In the 1990s, Nemtsov was a political star of post-Soviet Russia’s “young reformers.” He became deputy prime minister and was, for a while, seen as possible presidential material – but it was Putin who succeeded former president Boris Yeltsin in 2000. Nemtsov publicly supported the choice, but he grew increasingly critical as Putin rolled back civil liberties and was eventually pushed to the margins of Russian political life. Nemstov led massive street rallies in protest of the 2011 parliamentary election results and wrote reports on official corruption. He also was arrested several times as the Kremlin cracked down on opposition rallies. In Feb. 2015, just hours after urging the public to join a march against Russia’s military involvement in Ukraine, Nemtsov was shot four times in the back by an unknown assailant within view of the Kremlin.
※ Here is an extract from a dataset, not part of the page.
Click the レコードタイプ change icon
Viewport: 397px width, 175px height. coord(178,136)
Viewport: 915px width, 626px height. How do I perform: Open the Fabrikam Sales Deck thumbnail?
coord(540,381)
Putin took “personal control” of the investigation into Nemtsov’s murder, but the killer remains at large.




The man who killed four people was under surveillance before the attacks in London:

British born, his birth name was Adrian Elms, dropping it for the Islamic name Khalid Masood when he converted.

Police believe that conversion happened in prison where he spent time for violent offences after his first run in with the law that resulted in a conviction in 1983, and his last conviction believed to have been in 2003.

Masood faced charges and convictions for weapons charges, disturbing the peace, assault and causing grievous bodily harm.

This was a man that was well known to police, and at one point, he was also on the radar of MI5 as a “peripheral” figure in a terrorism investigation.

And he was not monitored any further.

Oops.




Indonesian police use tear gas on thugs who threatened to destroy a Catholic church:

Indonesian police fired tear gas on Friday to disperse hard-line Muslims protesting against the construction of a Catholic church in a satellite city of the capital, Jakarta.

Several hundred protesters from a group called Forum for Bekasi Muslim Friendship staged a rowdy demonstration in front of the Santa Clara church in Kaliabang, a neighborhood of Bekasi city, after Friday prayers.

Witnesses said police fired tear gas as the protesters tried to force their way into the church, which has been under construction since November. Some also threw rocks and bottles into the site.

Raymundus Sianipar, a Catholic priest, said police asked him to leave the area for safety reasons.

That church is Islamophobic simply by being there.




The struggles of the Chinese faithful:

Freedom House’s investigators have concluded that controls over religion in China have been increasing since 2012, seeping into new areas of daily life and triggering growing resistance from believers. At least 100 million people — nearly one-third of estimated believers in China — belong to four religious groups facing high levels of persecution: Protestant Christians, Tibetan Buddhists, Uighur Muslims and Falun Gong.

China is Trudeau's favourite country.




Thanks to the struggles of previous immigrants, those sneaking in will not feel any crushing defeat:

Despite our treasured national mythos as a promised land of wealth and opportunity, our history is littered with tales of people crying or screaming with anguish after taking their first steps in the True North.



All systems go for the Keystone Pipeline:

U.S. President Donald Trump's administration approved TransCanada Corp's Keystone XL pipeline on Friday, cheering the oil industry and angering environmentalists even as further hurdles for the controversial project loom.

The approval reverses a decision by former President Barack Obama to reject the project, but the company still needs to win financing, acquire local permits, and fend off likely legal challenges for the pipeline to be built.



What that means for Canada:
 

Most of the employee compensation benefits from Keystone XL would be concentrated in Alberta. But other provinces would also see an uptick in activity. A report in July 2012 by the Canadian Energy Research Institute (CERI) found that worker compensation in Ontario—mostly in its manufacturing sector—would rise nearly $10.68 billion between 2011 and 2035 if the project goes ahead.

Kathleen Wynne will find a way to stymy this. Guaranteed.




And now, filthy damn Islamophobic spinach.